The Boston Review has a forum on Trump's victory, with responses by Joshua Cohen, Janice Fine, Judith Levine and Robin Kelley. Janice Fine:
Unions, more than any other institution of American life, have been the vehicles through which working-class people, often across boundaries of gender, race, and ethnicity, have organized to have their say, assert their power, and ensure their share of the economic pie. For these reasons, aside from the New Deal interregnum, they have come under unceasing attack.

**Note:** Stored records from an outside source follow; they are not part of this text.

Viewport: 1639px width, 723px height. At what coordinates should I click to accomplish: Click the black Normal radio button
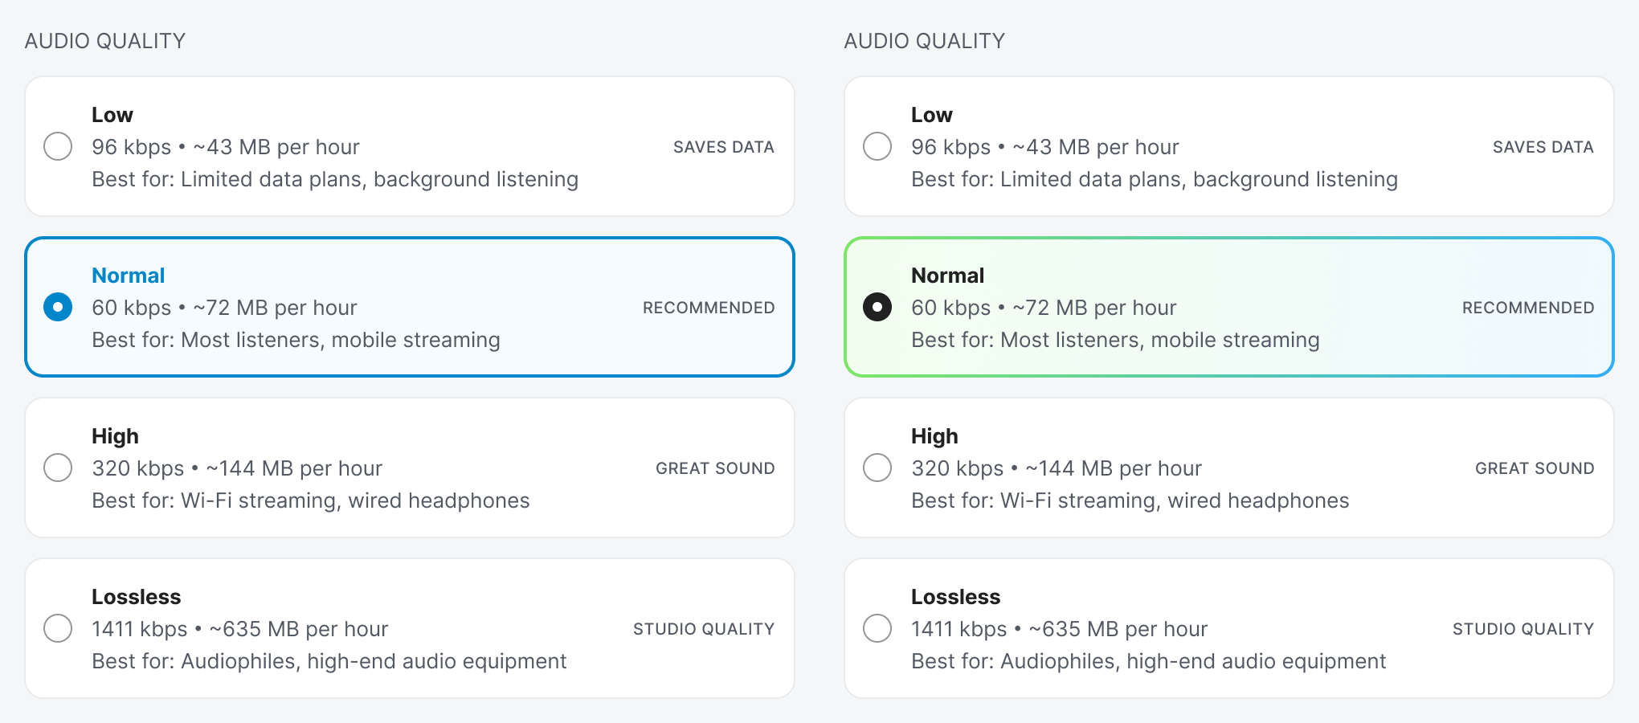[x=877, y=307]
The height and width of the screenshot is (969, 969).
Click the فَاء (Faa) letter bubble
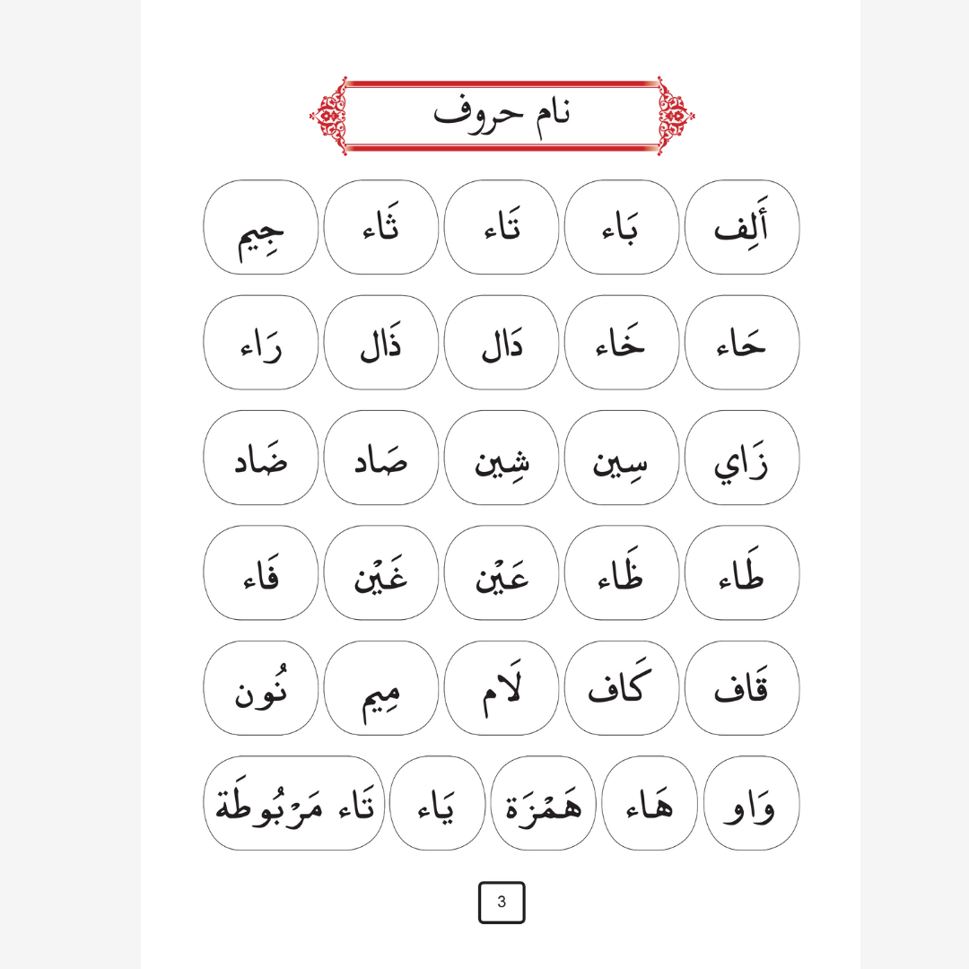(261, 572)
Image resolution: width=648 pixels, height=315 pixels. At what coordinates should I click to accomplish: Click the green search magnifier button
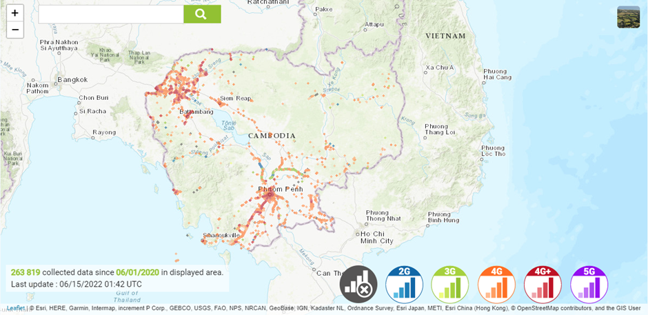click(201, 14)
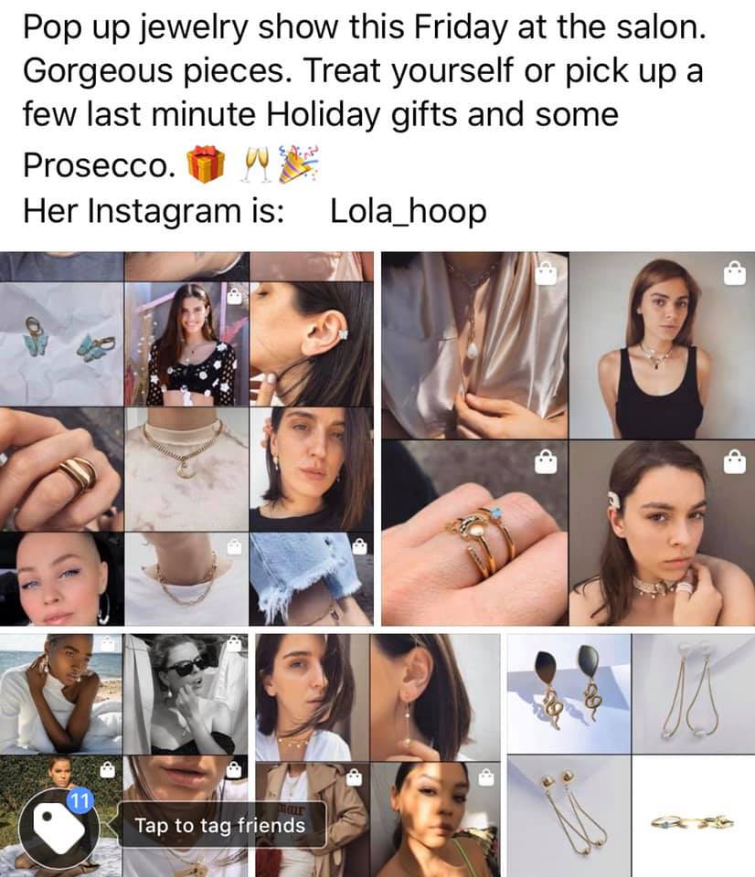Open the black and white sunglasses photo
Viewport: 755px width, 877px height.
tap(186, 694)
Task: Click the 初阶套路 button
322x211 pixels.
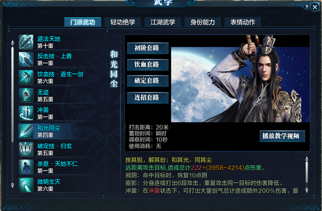Action: [148, 48]
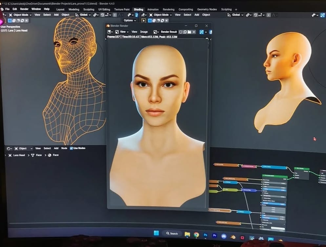326x247 pixels.
Task: Open the Render menu in top bar
Action: click(24, 9)
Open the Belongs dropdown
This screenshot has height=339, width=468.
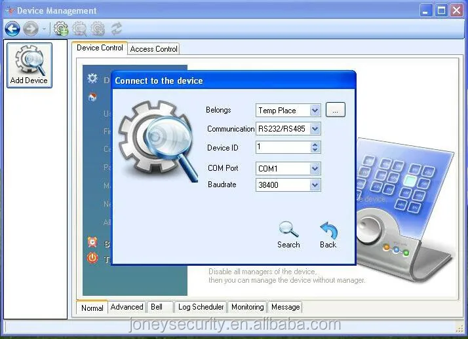pos(315,111)
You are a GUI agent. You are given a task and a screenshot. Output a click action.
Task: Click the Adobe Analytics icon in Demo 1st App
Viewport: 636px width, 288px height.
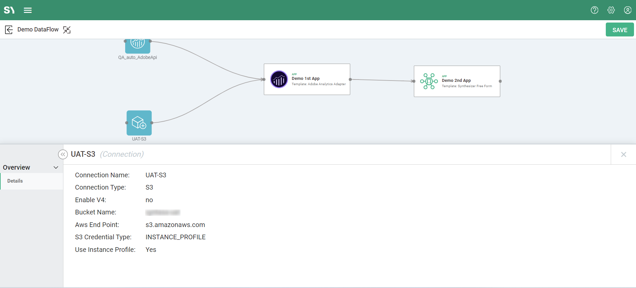(x=279, y=80)
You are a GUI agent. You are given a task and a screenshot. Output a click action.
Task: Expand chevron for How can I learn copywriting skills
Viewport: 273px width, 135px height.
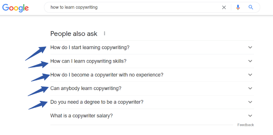[250, 61]
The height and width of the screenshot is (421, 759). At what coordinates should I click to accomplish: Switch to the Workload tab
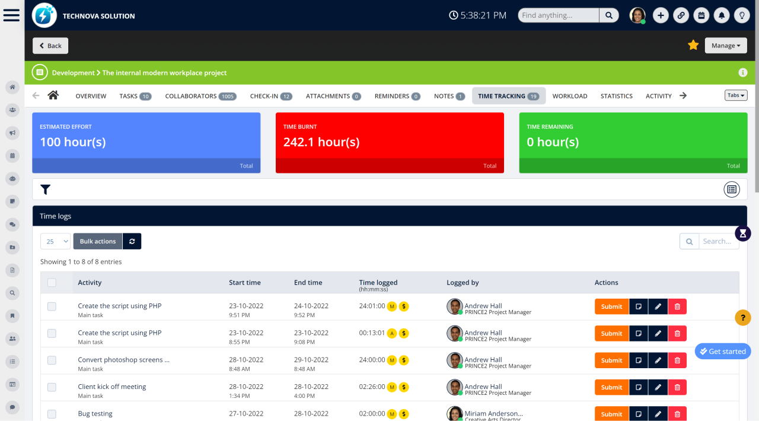point(569,95)
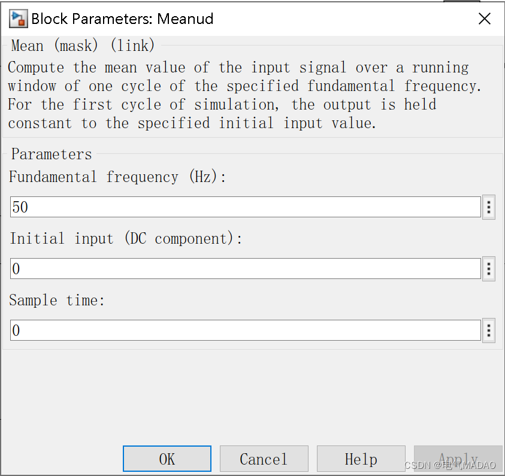
Task: Click the 'Parameters' group heading
Action: point(52,154)
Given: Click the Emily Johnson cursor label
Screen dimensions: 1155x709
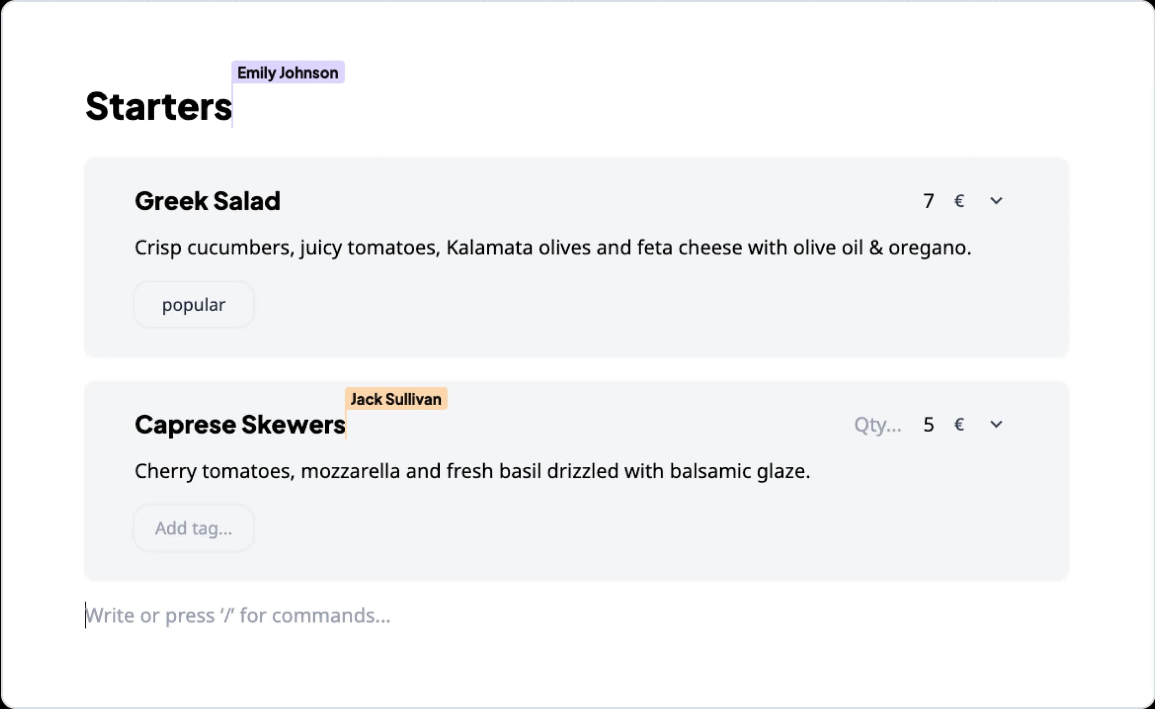Looking at the screenshot, I should [288, 73].
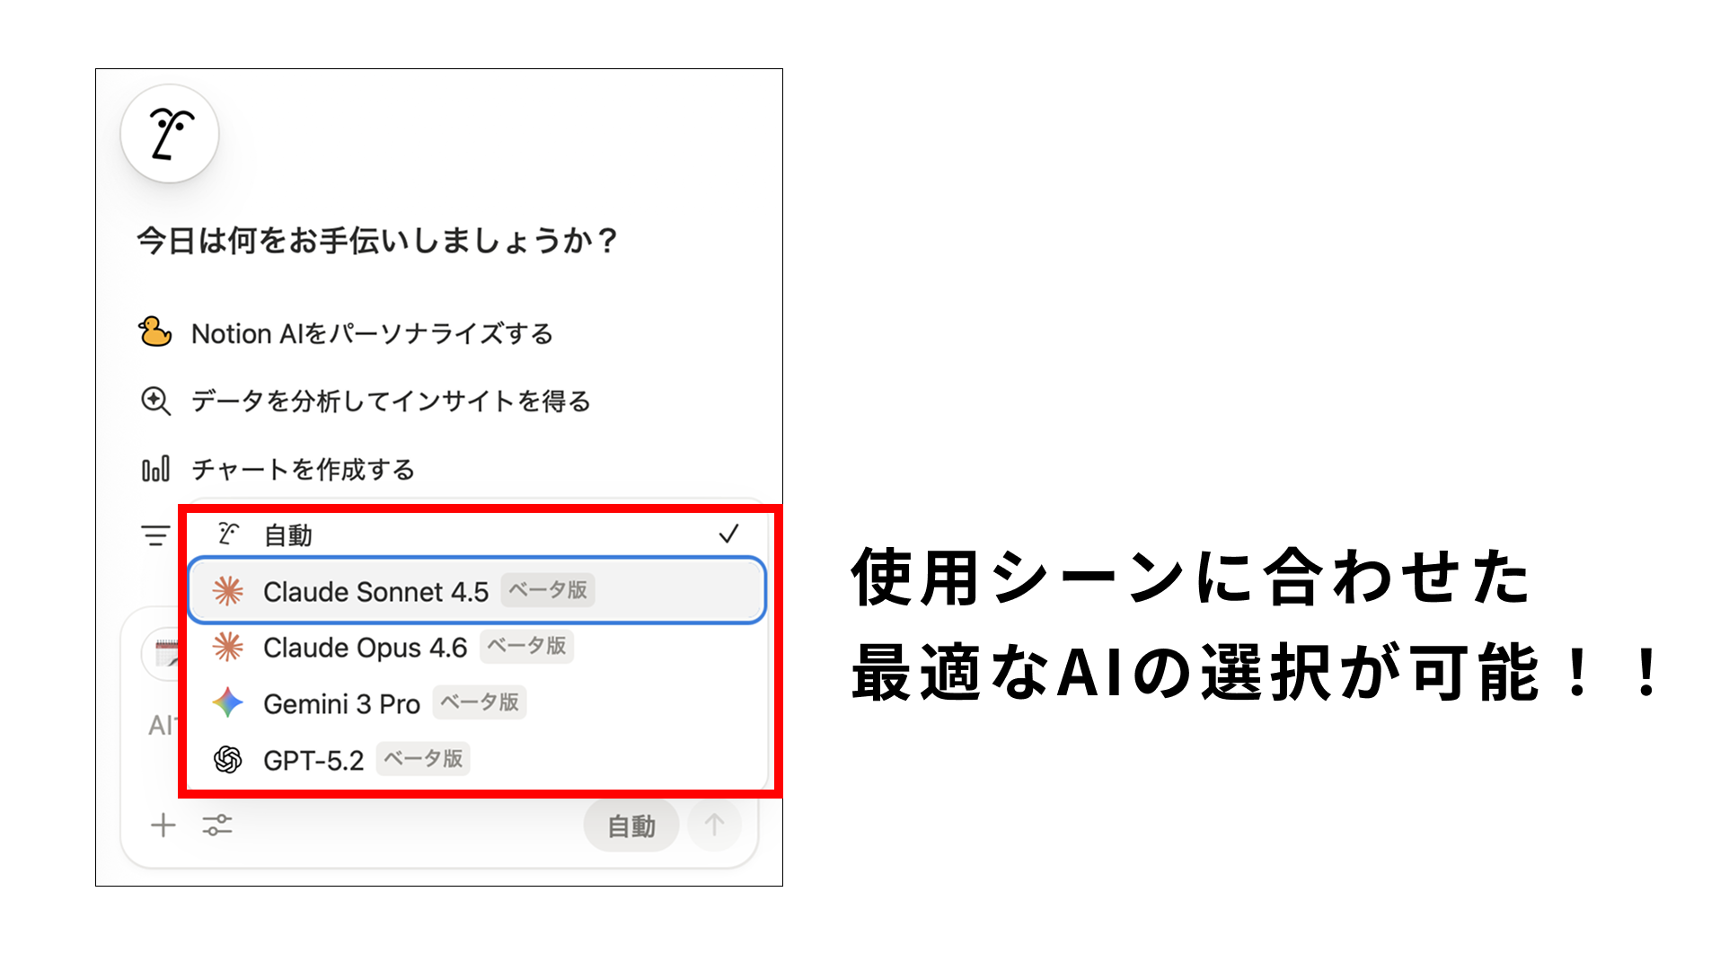The image size is (1720, 980).
Task: Click the OpenAI logo next to GPT-5.2
Action: coord(228,760)
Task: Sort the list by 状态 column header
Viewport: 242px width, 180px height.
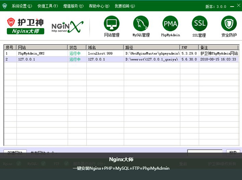Action: click(x=77, y=47)

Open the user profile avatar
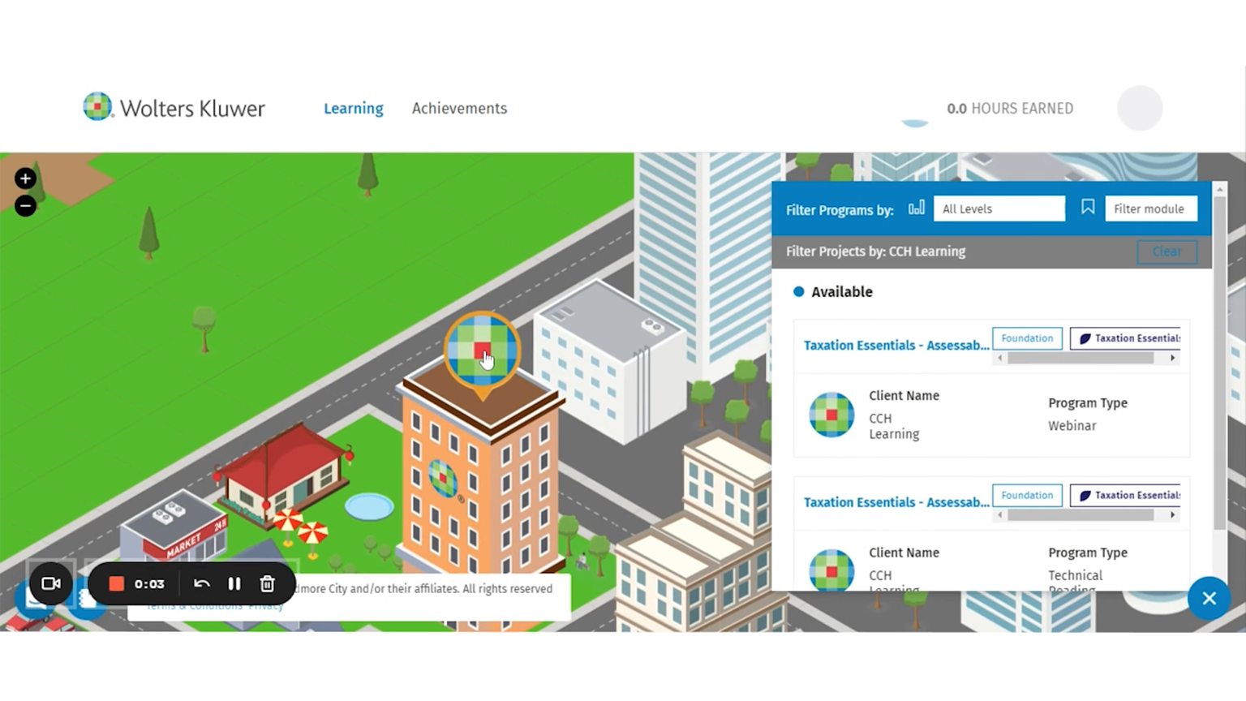1140,108
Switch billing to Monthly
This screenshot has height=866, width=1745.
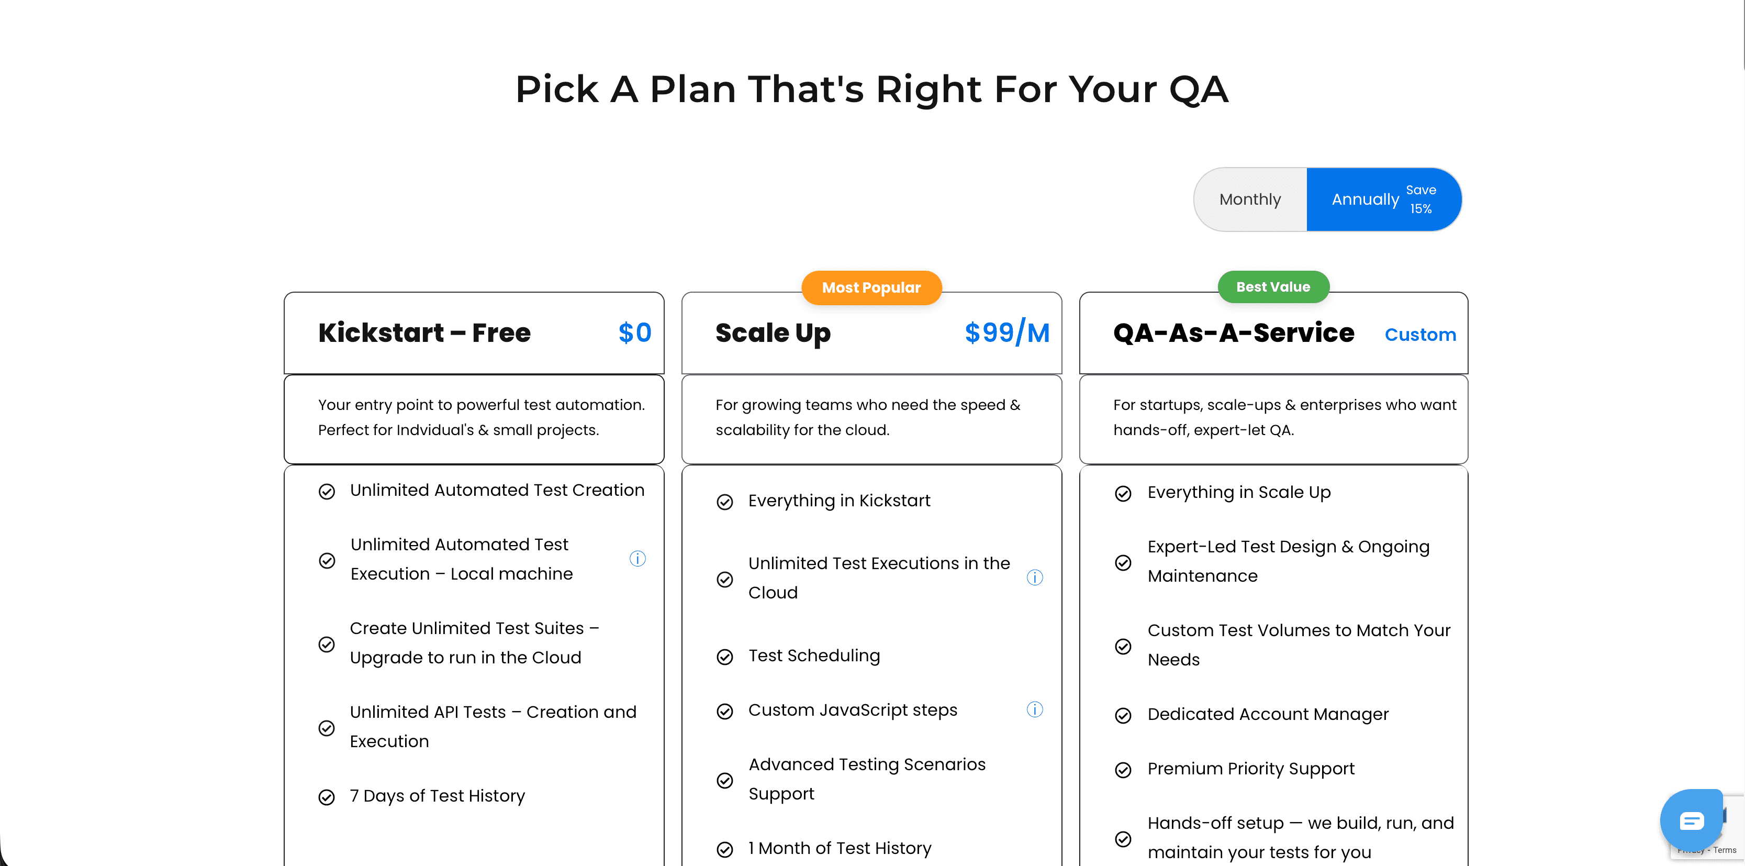tap(1250, 199)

With the decline of manufacturing, workers no longer inherited union membership when they arrived at the shop. Instead unions had to undertake massive new organizing in other sectors of the economy. But employers resisted them at every turn and repeated attempts at labor law reform fell short. Attempting to organize a union often got workers harassed, threatened, fired, or deported. Even when they won elections, many employers just refused to come to the bargaining table until the clock ran out. Going on strike got workers locked out and permanently replaced. Between 1978 and 2000, the unionization rate among workers with high school degrees fell from 37.9 percent to 20.4 percent.
The Democratic Party, hugely reliant on union money and volunteers, fell increasingly in thrall to the corporate elite and the free trade consensus. It seldom made defending the right to organize a priority in recent years. Today unions represent just 6.7 percent of private-sector workers, and the forces of the right are tireless in their effort to consign public-sector unions to the same fate.
In 2009 the number of union members in the public sector outnumbered those in the private sector for the first time in American history. Public-sector workers have a union membership rate (about 35 percent) which is more than five times higher than private-sector workers. They were a main reason organized labor continued to fight above its weight class in politics. Thus, attacking collective bargaining rights and ending labor’s ability to have union dues deducted from members’ paychecks rose to the top of the right’s political agenda.
Grover Norquist, one of the top strategists of the conservative movement since the Reagan era, wrote after the election of George W. Bush that in order to maintain Republican control, the Bush administration needed to gut unions. To do so, Norquist urged Bush to focus on ending labor’s ability to have dues deducted from member paychecks. “Every worker who doesn’t join the union is another worker who doesn’t pay $500 a year to organized labor’s political machine,” he argued.